More than whether Moq or SponsorLink fell foul of the expectations within open source ecosystems, a pressing concern among users was whether the data collection violated privacy legislation, such as GDPR [1, 2]. A German court has previously ruled that SHA-256 hashing by was is sufficient means of data anonymization.
Despite the developer making these amends, there remains suspicion among users that future Moq releases could reintroduce a similar “feature.”
Amazon AWS, like many, has distanced itself from Moq and ceased endorsing the open source project.
A code change submitted to Moq by Rich Bowen, Amazon AWS’ open source advocate, requests that references to AWS be removed from the project, as seen by BleepingComputer.
“We acknowledge that we sponsored in the past,” writes Bowen.
“However, the addition of SponsorLink means that we will no longer be using this tool, and don’t wish to have our implied endorsement prominently displayed in the README. Thanks.”

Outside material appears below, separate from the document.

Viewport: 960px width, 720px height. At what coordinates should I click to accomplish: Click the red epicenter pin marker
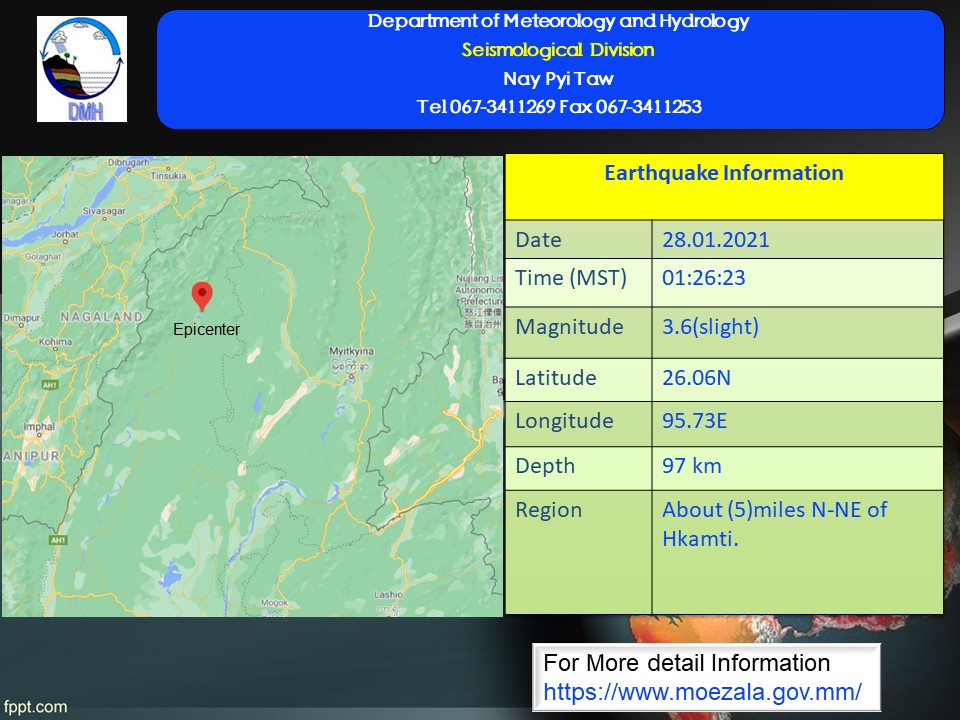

Moq developer Cazzulino welcomed the request and removed Amazon’s AWS name from the project’s README:
“Properly removing the whole section in #1383. Should auto-merge in a bit,” responded the developer.
In fact, the developer has replaced the entire manually-written “Sponsors” list with one that’s “auto-updated,” according to the pull request.
We have reached out to Amazon AWS for comment. Cazzulino did not respond to BleepingComputer when approached for comment on the matter this week.
SponsorLink is now open source
On a related note, following persistent feedback from his user base, the developer has now made the SponsorLink project open source.
“Full OSS for SponsorLink (including client and backend) now lives in this same repo, under the src folder,” writes Cazzulino.
BleepingComputer verified that an ‘src‘ (source code) directly was made available on SponsorLink’s GitHub repository sometime yesterday:
The reasoning behind why SponsorLink’s .NET implementation was previously kept closed-source was also amended.
The developer admits that, “making the source available might have only made it trivial to circumvent” functionality that would ensure users receive their sponsorship status notification.
The move to make SponsorLink open source, according to the developer, would make it “less effective in contributing to an OSS project long-term sustainability.”
Despite the developer making much-requested amendments to Moq and SponsorLink, the projects may take a while to regain user trust among open source veterans.